PASSAGE:
══════════════════════════════

Amid falling inflation and high interest rates, economies continue to grow, says Krugman

Macroeconomic issues, which affect the insurance industry, were highlighted on Tuesday, September 26, the third and final day of FIDES Rio 2023, the sector’s largest conference in the Western Hemisphere. One of the main attractions was Nobel Prize-winning economist Paul Krugman. In his speech, he noted that inflation caused by the economic impact of the pandemic has been falling consistently in the United States and Europe, while interest rates remain persistently high in these regions.

Left to right: Paul Krugman, Carla Vilhena (panel mediator) and Dyogo Oliveira (president of CNseg)

According to Krugman, there is a reason for this: higher interest rates have not caused an economic recession and rising unemployment in developed countries, making it hard to justify lowering them.

“As the economy strengthens amid high interest rates, people are losing faith that they will return to pre-pandemic levels. The effects of the increase in interest rates haven’t fully taken hold yet. It’s possible that the economy will weaken and rates will then fall again,” said Krugman, a New York Times columnist, one of the 50 most influential people in global finance according to a Bloomberg ranking and the winner of the 2008 Nobel Prize in economics.

══════════════════════════════

DATASET RECORDS:
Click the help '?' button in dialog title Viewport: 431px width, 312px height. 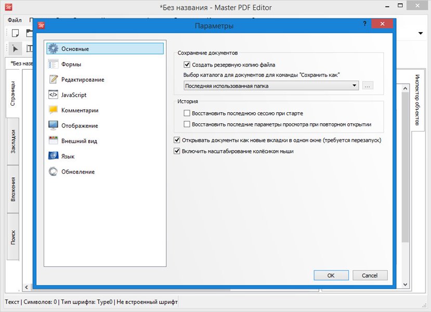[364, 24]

══════════════════════════════

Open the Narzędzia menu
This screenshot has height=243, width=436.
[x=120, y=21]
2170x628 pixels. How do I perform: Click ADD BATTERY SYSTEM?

══════════════════════════════

PROBLEMS AND TASKS:
**1)** In the Krugman article, condense the paragraph beginning "Macroeconomic issues, which affect the insurance industry" into a bulleted list that keeps its main facts.
**2)** Name every person the Krugman article mentions by name.
**3)** Repeat the Krugman article from "Amid falling inflation" up to and including "in these regions.".

OUTPUTS FOR THE TASKS:
**1)**
- Macroeconomic issues affecting the insurance industry were highlighted on Tuesday, September 26, the third and final day of FIDES Rio 2023, the sector's largest conference in the Western Hemisphere.
- Nobel Prize-winning economist Paul Krugman was one of the main attractions.
- He noted that pandemic-driven inflation has been falling consistently in the United States and Europe.
- He also noted that interest rates in these regions remain persistently high.

**2)**
- Paul Krugman
- Carla Vilhena
- Dyogo Oliveira

**3)**
Amid falling inflation and high interest rates, economies continue to grow, says Krugman

Macroeconomic issues, which affect the insurance industry, were highlighted on Tuesday, September 26, the third and final day of FIDES Rio 2023, the sector’s largest conference in the Western Hemisphere. One of the main attractions was Nobel Prize-winning economist Paul Krugman. In his speech, he noted that inflation caused by the economic impact of the pandemic has been falling consistently in the United States and Europe, while interest rates remain persistently high in these regions.